For me, this is the kind of growth that actually changes you – the kind that happens when no one is watching. The hard part isn’t making the call or having the conversation, but what comes before – recognizing what’s actually holding you back, naming the underlying problem instead of the symptom, and being willing to look at the truth even when it implicates yourself. Understanding my emotions, listening more, and owning my mistakes have made me better; I'm a different leader than I was eighteen months ago, and the work of getting there has meant more to me than the result.
In June 2025 we did a layoff. It was a gut-wrenching call, and one of the hardest days of my career. Later that week, we held a funeral for a version of Photon we’d been before. We filled a small toy coffin with mementos of the old company, carried it across Williamsburg, and threw it in the East River. It sounds absurd written down, and it was, but it was also the moment we really committed to our marketplace vision and to enterprise. It was also the moment I let go of the nostalgic version of Photon I had been holding on to.
After that, our team locked the fuck in. Every deal, hire, and partnership we’ve closed since came as a downstream consequence of that commitment. We took a bet on our long-term vision, and the universe has started rewarding it.
This team deserves the credit for today’s moment in the sun. What we’ve done together in these nine months is the work I’m most proud of – fumbling in the dark, figuring it out together. My COO Sophie and our CTO Davina have leveled up this leadership team and helped me grow as a leader; I’m grateful every day for our partnership. Many incredible people who helped us get this far are no longer at Photon, but their fingerprints are on everything we ship. They own a part of this success too.
Over the years, a few people took a bet on us well before it made economic sense. Nick at Notation was the first person who ever told me I could be a CEO; he doubled down on Photon when the business didn’t quite make sense yet, and he’s on our board.
I met Amir and Gregor at Healthier on a video call in early February. Gregor stayed on long after the call should have ended, thinking several chess moves ahead with me, and he’s now on our board too. Amir intuitively understands healthcare in a way I’ve never seen, and he’s quite funny – a trait in common with the leaders I admire most.
When I set out to raise this round, I told myself I would rather raise nothing than bring people into our orbit whom I didn’t deeply admire. That was a luxury afforded by a low burn rate and a team that had earned the right to be picky. I’m humbled by the chance to work with such smart people.
The same is true of the customers and partners who made this round possible long before it closed – early customers who helped us iterate when the product was much rougher, health system leaders who believed we could pull off an Epic integration, and partners who’ve scaled unconventional deals with us. They all took the risks that made this real.

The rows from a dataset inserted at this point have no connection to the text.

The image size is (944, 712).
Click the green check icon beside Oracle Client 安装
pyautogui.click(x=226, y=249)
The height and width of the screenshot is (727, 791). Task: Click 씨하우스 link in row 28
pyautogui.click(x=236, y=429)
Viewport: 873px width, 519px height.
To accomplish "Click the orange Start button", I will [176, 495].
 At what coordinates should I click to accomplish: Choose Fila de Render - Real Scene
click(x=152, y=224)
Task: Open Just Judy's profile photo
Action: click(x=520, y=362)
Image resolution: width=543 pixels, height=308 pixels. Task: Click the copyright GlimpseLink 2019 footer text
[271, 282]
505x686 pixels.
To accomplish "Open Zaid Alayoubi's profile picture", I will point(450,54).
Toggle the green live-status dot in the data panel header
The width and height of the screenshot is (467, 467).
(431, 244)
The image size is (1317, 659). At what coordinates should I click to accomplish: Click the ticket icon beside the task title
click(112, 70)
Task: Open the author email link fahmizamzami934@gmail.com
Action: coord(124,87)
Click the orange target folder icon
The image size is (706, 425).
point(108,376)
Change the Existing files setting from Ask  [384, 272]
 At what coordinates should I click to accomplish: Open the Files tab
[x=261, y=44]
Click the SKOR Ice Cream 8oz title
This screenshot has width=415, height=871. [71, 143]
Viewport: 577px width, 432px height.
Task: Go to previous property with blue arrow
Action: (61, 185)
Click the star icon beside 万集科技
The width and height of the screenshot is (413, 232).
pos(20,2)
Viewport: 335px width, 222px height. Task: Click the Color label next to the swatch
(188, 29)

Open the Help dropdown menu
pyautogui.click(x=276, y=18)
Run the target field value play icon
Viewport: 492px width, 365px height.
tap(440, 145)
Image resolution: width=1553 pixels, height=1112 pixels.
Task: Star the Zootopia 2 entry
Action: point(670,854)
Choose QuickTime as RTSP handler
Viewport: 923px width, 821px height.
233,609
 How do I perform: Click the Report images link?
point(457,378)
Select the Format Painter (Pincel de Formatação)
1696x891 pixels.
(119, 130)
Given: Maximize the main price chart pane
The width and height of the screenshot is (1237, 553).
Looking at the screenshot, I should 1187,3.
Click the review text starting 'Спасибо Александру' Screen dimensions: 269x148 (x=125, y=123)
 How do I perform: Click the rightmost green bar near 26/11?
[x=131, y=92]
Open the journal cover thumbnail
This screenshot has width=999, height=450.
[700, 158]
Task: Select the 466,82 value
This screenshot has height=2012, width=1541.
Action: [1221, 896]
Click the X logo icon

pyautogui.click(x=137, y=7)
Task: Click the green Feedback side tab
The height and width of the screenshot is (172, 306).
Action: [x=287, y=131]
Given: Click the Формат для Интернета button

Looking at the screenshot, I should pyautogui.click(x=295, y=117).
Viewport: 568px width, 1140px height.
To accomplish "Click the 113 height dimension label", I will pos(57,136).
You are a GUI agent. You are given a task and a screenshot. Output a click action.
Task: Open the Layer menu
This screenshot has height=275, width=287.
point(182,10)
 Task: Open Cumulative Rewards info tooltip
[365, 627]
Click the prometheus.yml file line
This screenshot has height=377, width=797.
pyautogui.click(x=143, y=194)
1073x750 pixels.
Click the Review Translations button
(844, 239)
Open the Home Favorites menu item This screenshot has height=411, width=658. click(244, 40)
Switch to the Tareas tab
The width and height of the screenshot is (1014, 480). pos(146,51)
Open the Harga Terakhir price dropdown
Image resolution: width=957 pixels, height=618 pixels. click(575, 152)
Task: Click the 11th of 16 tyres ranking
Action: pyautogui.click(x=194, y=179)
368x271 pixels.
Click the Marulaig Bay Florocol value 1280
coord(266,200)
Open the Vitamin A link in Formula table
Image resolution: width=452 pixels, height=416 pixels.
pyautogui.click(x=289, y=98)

The work ahead is going to be at least as hard as the work behind us. The last chapter felt impossible, and we did it. This one – supporting major health systems and realizing consumer transparency in pharmacy benefits – feels equally impossible right now. That’s how I know it’s the right work.
Healthcare technology is changing faster than ever, and our job is to make sure that innovation reaches patients in ways that save them money and help them live healthier lives. Just as cars are starting to drive themselves, prescription decisions will increasingly be managed by AI at scale. We’re here to make sure humans on the other end of that stack – the patients – stay at the center of it. That’s our work.
For now, I’m headed back into the darkness, like a rat into the sewers of this crazy beautiful city.